* **Saved data entries**
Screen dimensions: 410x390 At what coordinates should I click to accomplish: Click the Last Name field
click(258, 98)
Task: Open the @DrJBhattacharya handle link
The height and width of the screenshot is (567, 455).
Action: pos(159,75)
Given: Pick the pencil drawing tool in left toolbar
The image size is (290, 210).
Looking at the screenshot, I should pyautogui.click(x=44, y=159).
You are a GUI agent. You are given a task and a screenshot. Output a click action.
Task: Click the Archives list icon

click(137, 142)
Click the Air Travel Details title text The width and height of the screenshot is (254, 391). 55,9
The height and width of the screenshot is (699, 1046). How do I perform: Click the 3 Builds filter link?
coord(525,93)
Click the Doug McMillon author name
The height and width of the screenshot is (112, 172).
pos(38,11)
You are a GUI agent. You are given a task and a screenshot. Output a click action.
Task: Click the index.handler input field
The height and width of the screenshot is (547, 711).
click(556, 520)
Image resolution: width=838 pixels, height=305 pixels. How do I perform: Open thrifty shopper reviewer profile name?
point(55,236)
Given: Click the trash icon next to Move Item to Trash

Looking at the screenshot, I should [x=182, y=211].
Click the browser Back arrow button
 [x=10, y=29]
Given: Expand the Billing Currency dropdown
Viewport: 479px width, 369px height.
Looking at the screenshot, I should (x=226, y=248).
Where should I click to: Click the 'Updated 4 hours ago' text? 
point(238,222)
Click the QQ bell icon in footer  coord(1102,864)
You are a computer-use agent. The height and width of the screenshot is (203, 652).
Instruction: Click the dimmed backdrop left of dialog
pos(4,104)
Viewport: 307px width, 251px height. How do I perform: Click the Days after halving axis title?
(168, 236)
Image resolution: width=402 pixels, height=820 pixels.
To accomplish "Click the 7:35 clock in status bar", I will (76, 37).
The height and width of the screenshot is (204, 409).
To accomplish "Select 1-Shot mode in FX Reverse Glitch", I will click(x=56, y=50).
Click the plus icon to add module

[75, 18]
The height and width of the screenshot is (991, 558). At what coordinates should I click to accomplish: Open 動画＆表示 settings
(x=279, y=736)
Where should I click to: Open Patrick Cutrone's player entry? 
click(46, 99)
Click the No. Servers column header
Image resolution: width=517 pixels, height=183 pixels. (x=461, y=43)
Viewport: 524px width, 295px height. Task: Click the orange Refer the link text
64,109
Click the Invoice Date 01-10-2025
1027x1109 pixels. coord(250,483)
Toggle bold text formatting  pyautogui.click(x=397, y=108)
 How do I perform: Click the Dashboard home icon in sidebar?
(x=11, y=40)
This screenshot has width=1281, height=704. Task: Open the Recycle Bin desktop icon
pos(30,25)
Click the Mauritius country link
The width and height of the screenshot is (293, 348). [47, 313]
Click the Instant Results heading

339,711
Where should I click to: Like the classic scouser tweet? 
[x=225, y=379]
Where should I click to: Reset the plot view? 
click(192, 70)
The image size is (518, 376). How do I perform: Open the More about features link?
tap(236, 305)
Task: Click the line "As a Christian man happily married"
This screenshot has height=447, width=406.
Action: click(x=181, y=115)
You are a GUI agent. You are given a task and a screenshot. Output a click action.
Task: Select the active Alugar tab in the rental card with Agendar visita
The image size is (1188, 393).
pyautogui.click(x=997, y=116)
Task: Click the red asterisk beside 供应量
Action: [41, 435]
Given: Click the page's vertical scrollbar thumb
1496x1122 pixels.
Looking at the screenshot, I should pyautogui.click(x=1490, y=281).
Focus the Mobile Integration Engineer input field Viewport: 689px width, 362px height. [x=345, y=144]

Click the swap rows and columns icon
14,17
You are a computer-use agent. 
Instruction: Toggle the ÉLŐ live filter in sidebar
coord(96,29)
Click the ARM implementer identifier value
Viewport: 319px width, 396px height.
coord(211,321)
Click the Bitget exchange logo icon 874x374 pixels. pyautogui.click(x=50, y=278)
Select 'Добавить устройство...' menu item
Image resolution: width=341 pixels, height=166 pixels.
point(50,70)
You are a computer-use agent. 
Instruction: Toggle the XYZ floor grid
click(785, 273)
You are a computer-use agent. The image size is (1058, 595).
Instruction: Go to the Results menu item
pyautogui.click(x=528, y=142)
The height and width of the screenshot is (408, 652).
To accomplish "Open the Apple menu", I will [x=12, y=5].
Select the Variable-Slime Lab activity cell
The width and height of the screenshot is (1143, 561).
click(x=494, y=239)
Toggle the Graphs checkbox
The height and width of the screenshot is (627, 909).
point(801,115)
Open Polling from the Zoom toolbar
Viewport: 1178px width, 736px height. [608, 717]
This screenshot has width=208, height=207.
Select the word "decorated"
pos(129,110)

* **GOAL OF THE EXERCISE**
Among the records above, only the lines between the line holding "Given: Pick the" and the line holding "Task: Click the index.handler input field", inclusive, are to be output, exactly as written.

* **RESPONSE**
Given: Pick the pencil drawing tool in left toolbar
The image size is (290, 210).
Looking at the screenshot, I should pyautogui.click(x=44, y=159).
You are a GUI agent. You are given a task and a screenshot. Output a click action.
Task: Click the Archives list icon

click(137, 142)
Click the Air Travel Details title text The width and height of the screenshot is (254, 391). 55,9
The height and width of the screenshot is (699, 1046). How do I perform: Click the 3 Builds filter link?
coord(525,93)
Click the Doug McMillon author name
The height and width of the screenshot is (112, 172).
pos(38,11)
You are a GUI agent. You are given a task and a screenshot. Output a click action.
Task: Click the index.handler input field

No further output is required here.